BEGIN Information supplied

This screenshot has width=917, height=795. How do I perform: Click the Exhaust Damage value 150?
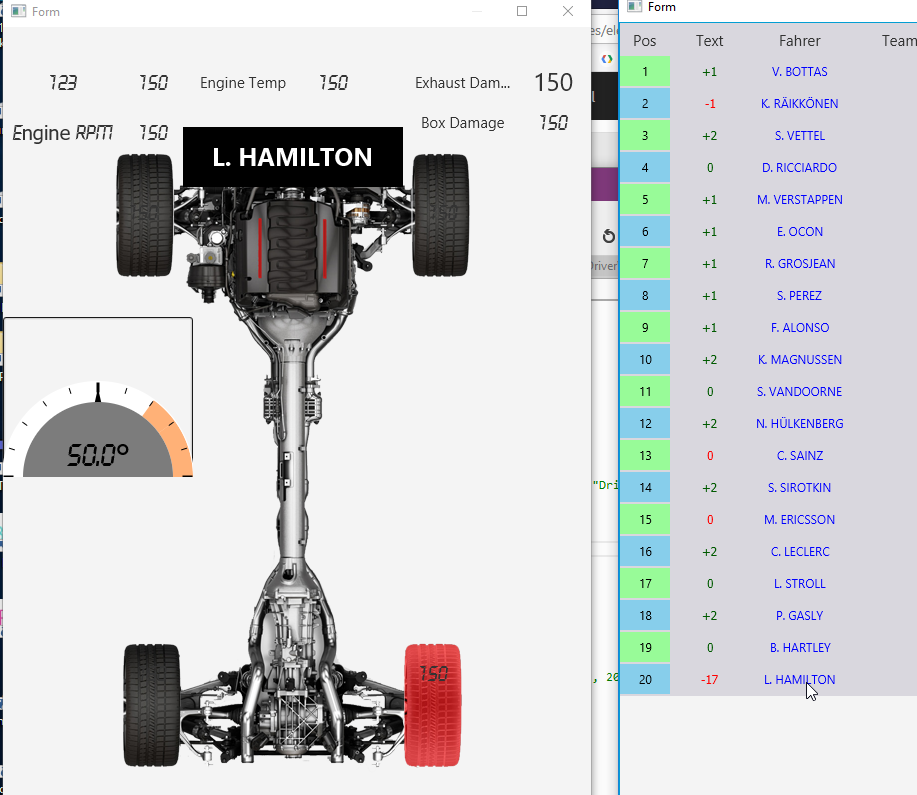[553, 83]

END Information supplied
BEGIN Information supplied

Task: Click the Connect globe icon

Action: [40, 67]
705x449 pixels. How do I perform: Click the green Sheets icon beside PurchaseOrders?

END Information supplied
BEGIN Information supplied

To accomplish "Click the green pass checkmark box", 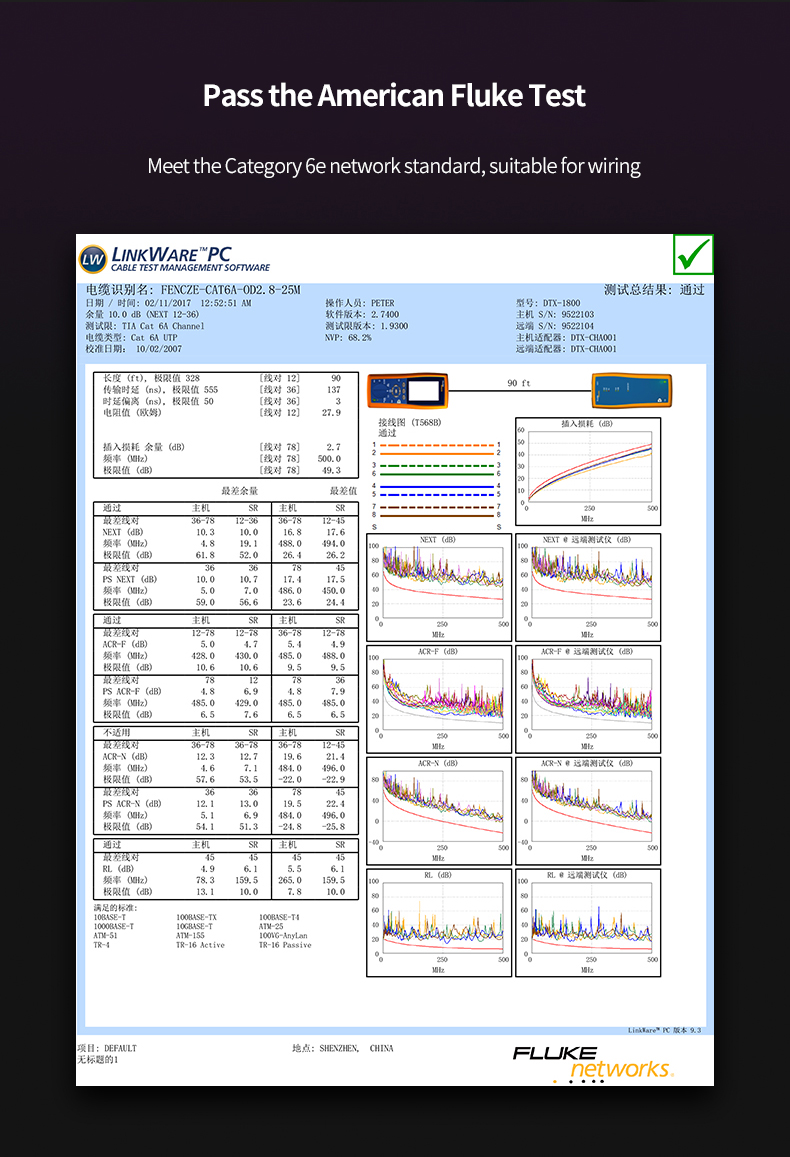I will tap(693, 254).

END Information supplied

- Work instruction -
After locating the line with "Task: Click the Connect globe icon" above, return that line and every later line through the one with "705x449 pixels. How", word for word and with nothing else.

- Answer area -
Task: Click the Connect globe icon

Action: [40, 67]
705x449 pixels. How do I perform: Click the green Sheets icon beside PurchaseOrders?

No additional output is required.